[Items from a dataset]
===============

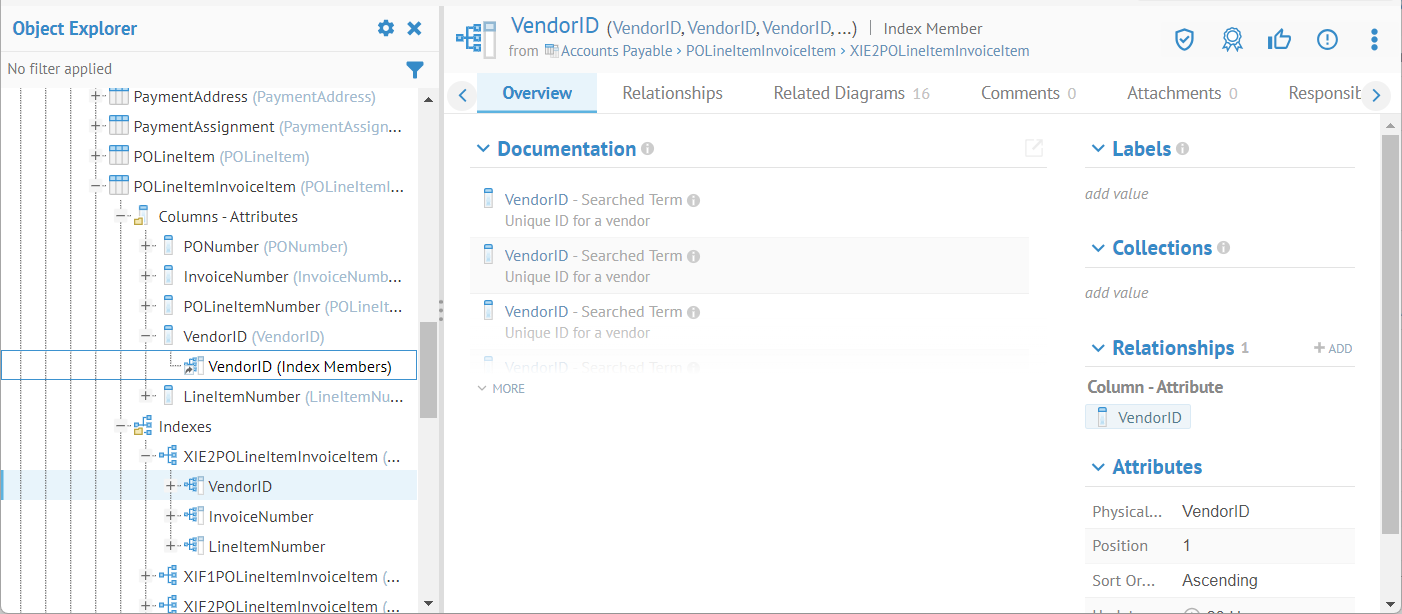1402x614 pixels.
Task: Click add value under Labels
Action: tap(1117, 194)
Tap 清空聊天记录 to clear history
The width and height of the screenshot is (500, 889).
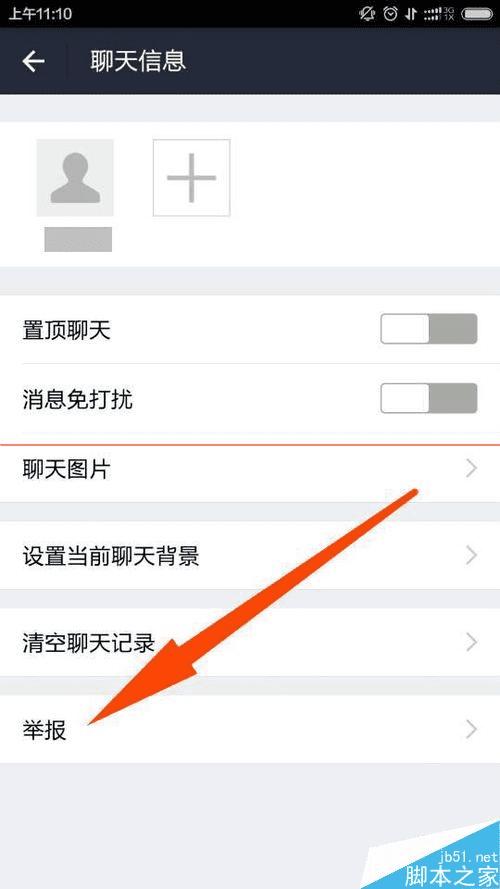pos(250,642)
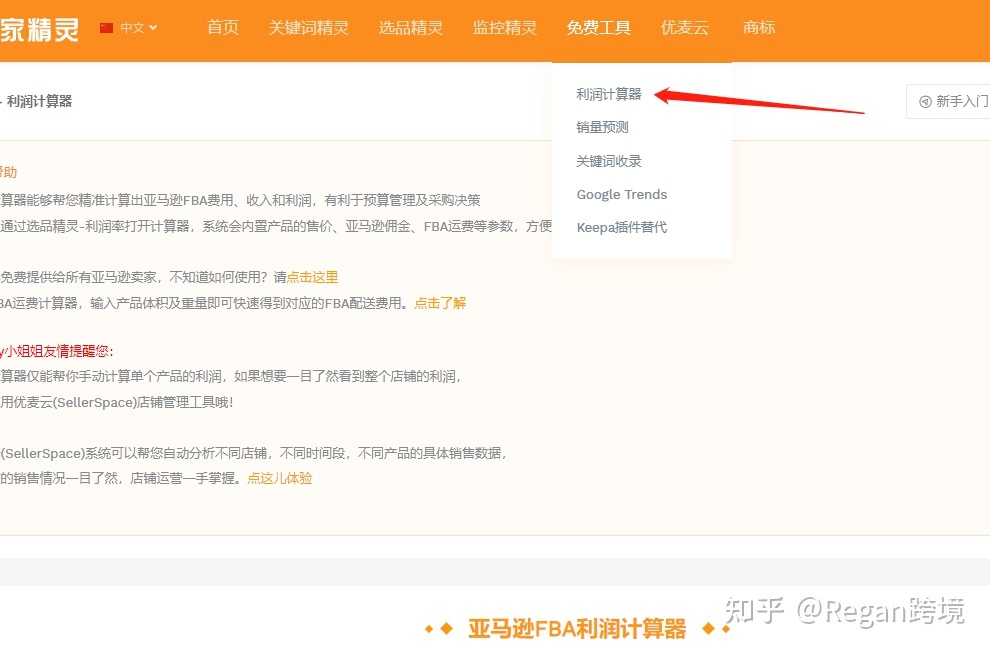Click the 卖家精灵 logo
The image size is (990, 655).
[x=40, y=28]
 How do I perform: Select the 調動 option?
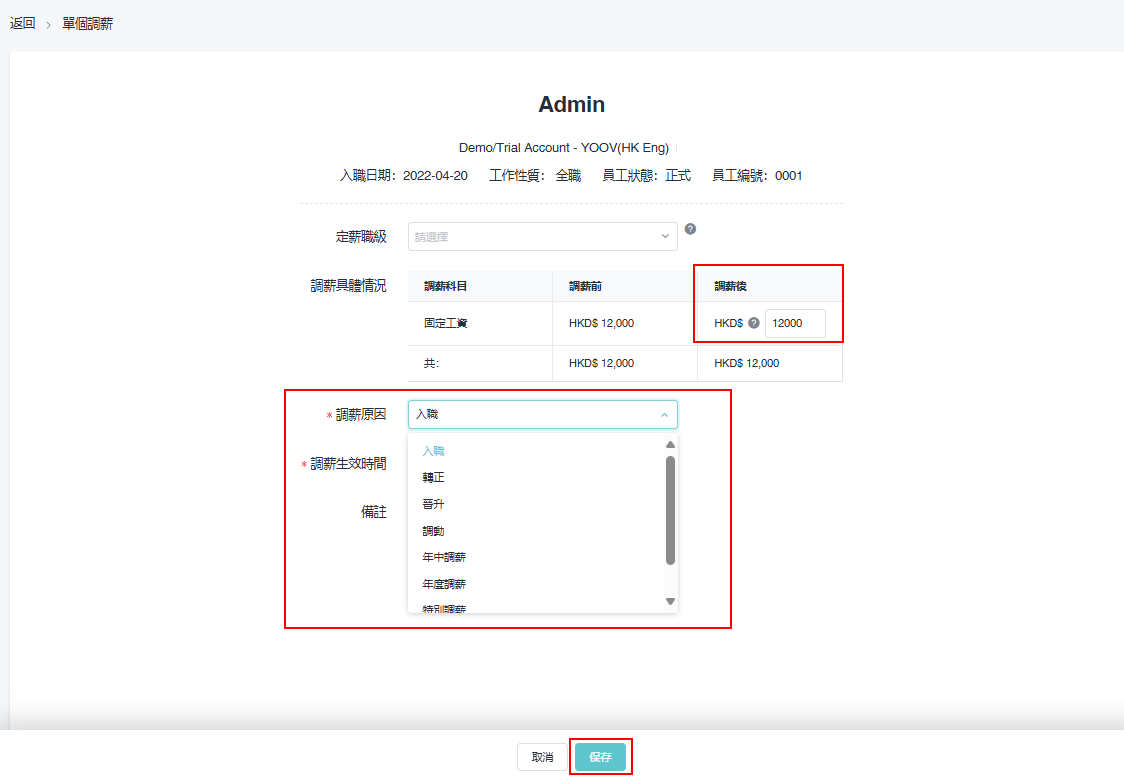point(433,531)
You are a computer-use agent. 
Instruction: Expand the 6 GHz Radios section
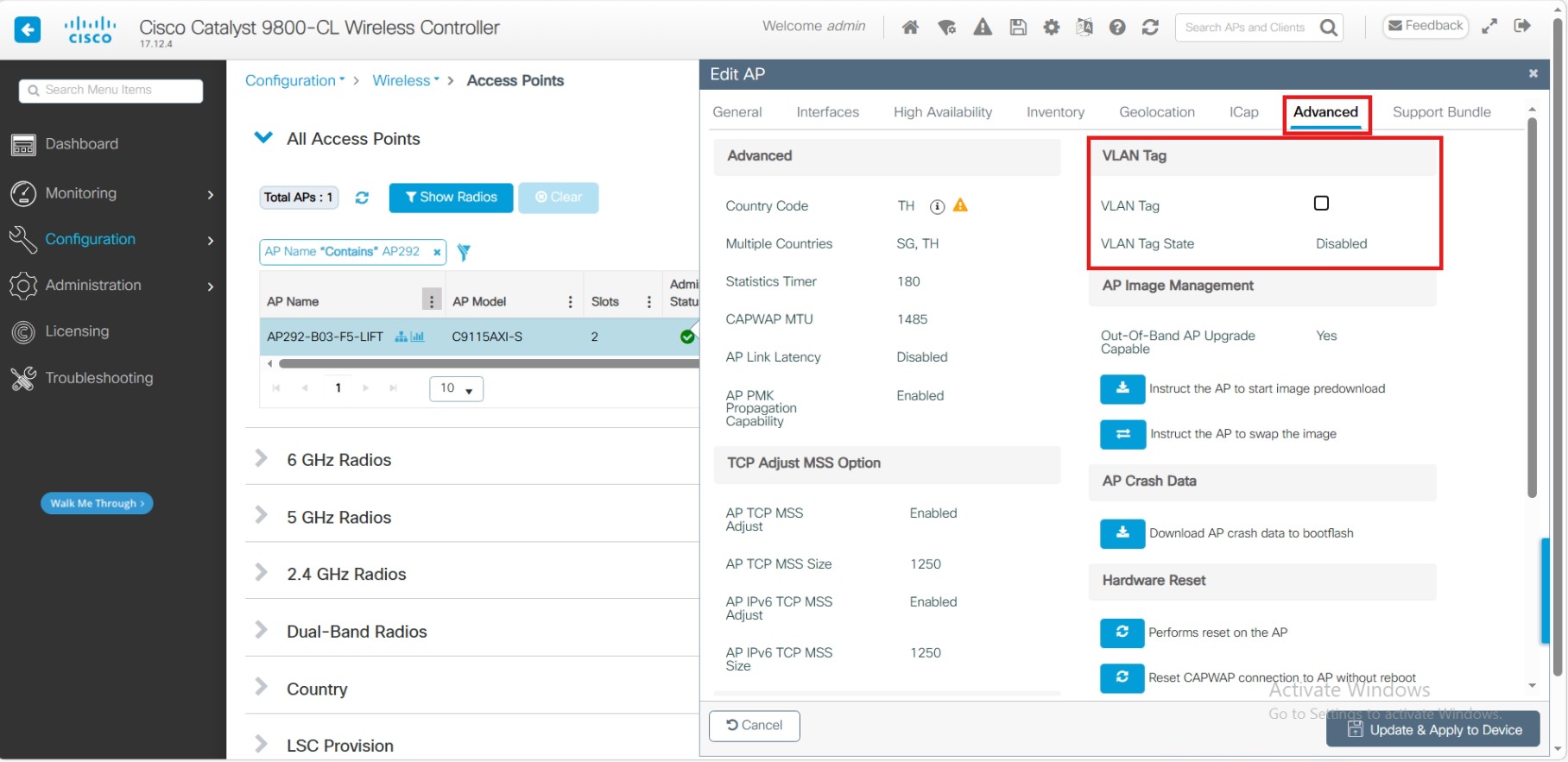point(262,459)
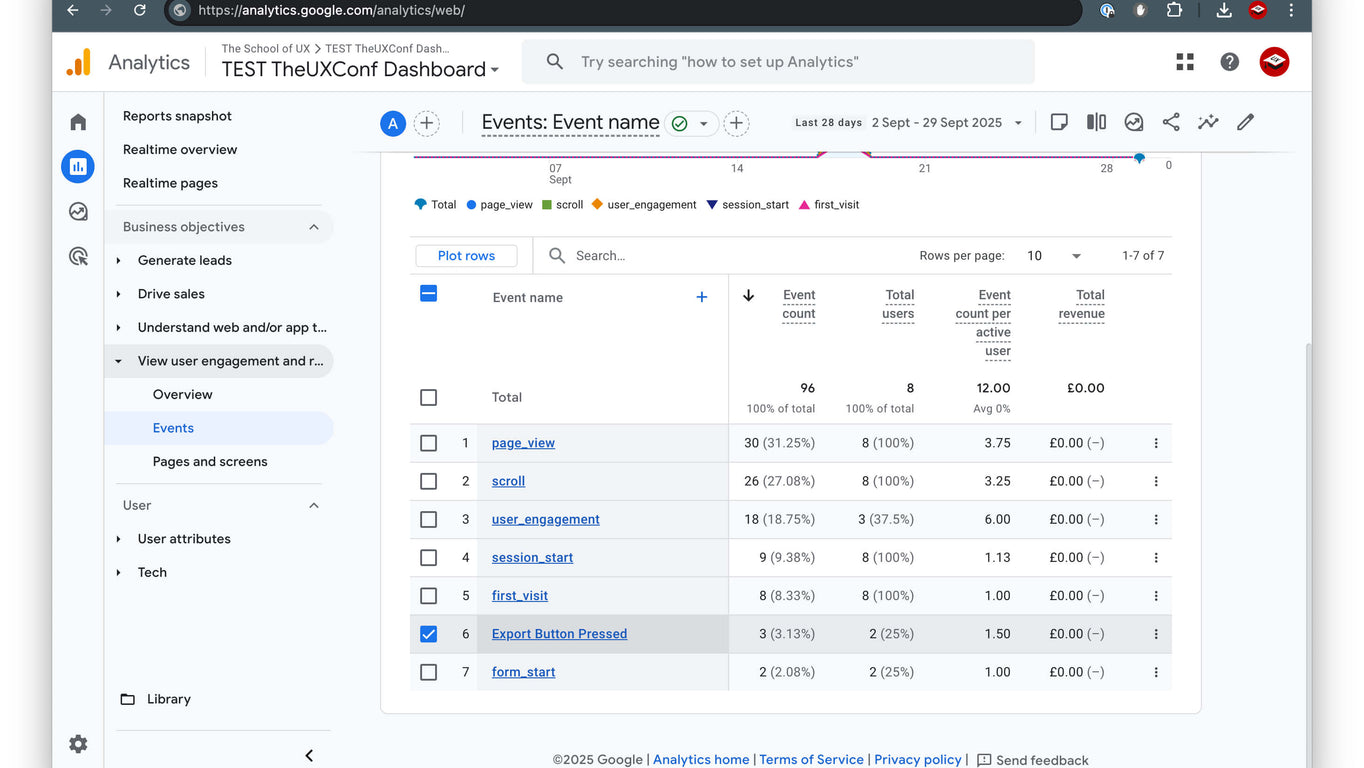Click the Share this report icon
1364x768 pixels.
(1171, 122)
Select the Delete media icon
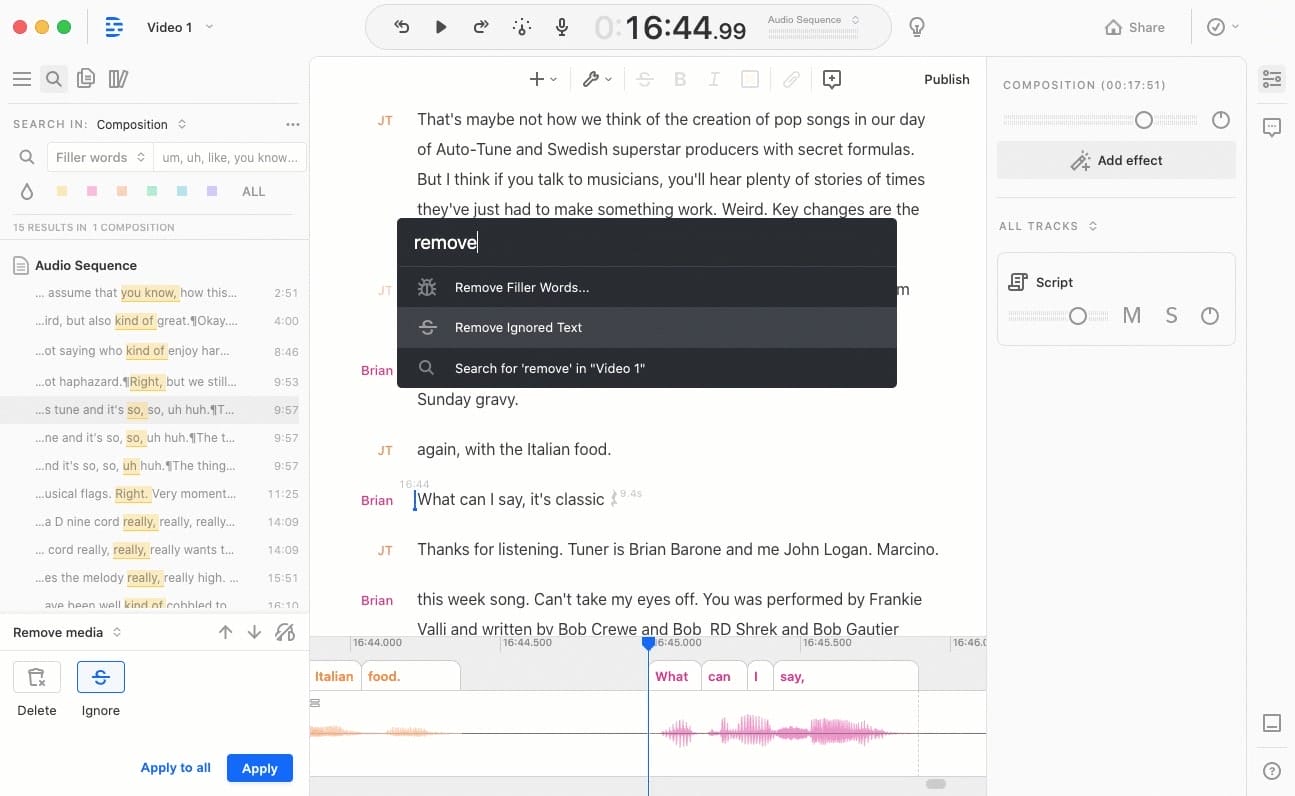 click(37, 677)
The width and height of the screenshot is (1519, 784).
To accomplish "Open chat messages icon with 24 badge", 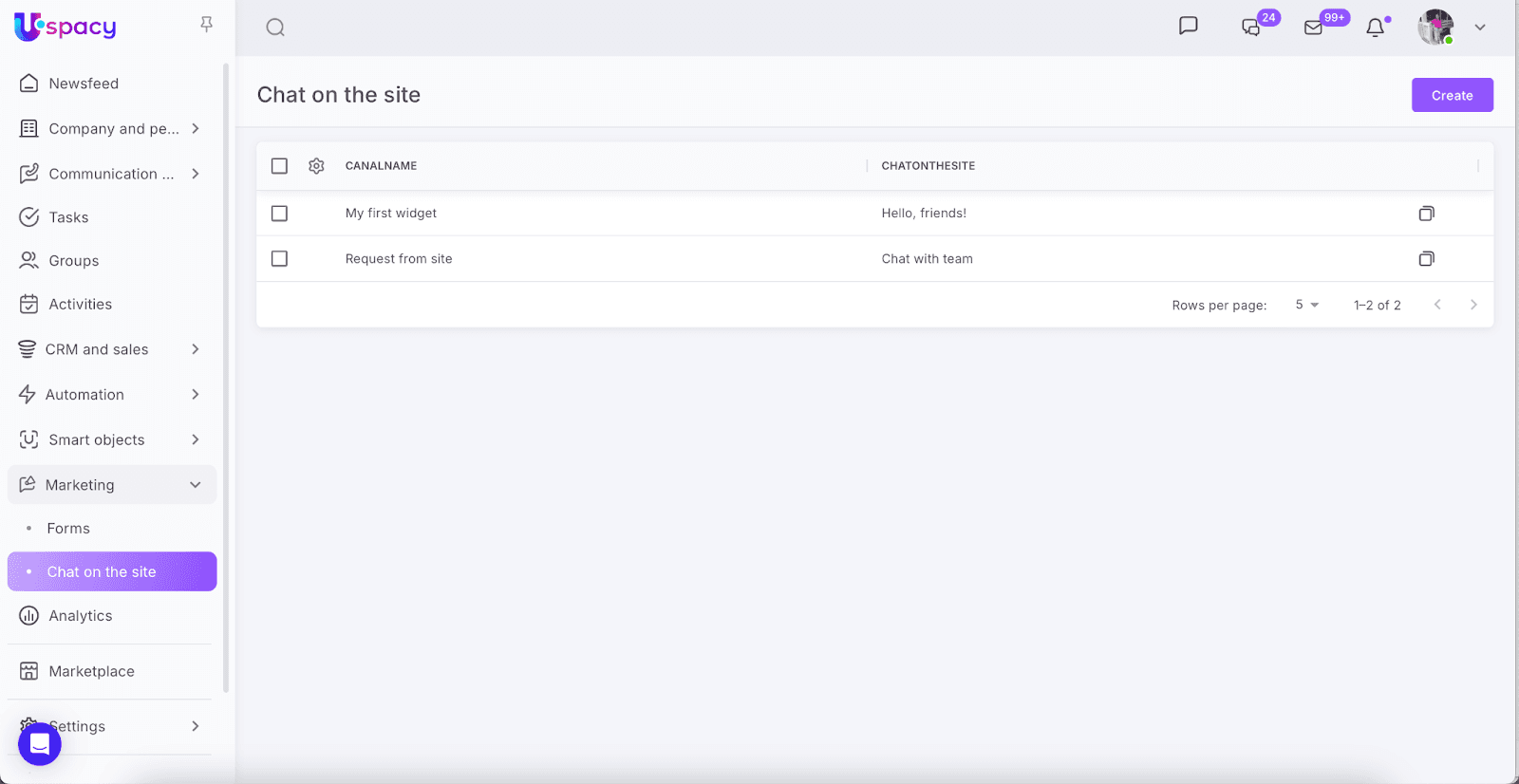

===============

# [Instructions to follow]
Return exactly the lines from the one with "How do I perform: Select the 調動 option?" through the last line of the entries above, both ends included. No pictures may appear in the copy.

# [Exercise output]
 How do I perform: Select the 調動 option?
point(433,531)
You are a computer-use agent. 
Instruction: Expand the 6 GHz Radios section
point(262,459)
Click the Share this report icon
1364x768 pixels.
(1171, 122)
Select the Delete media icon
 click(37, 677)
The width and height of the screenshot is (1519, 784).
To accomplish "Open chat messages icon with 24 badge", 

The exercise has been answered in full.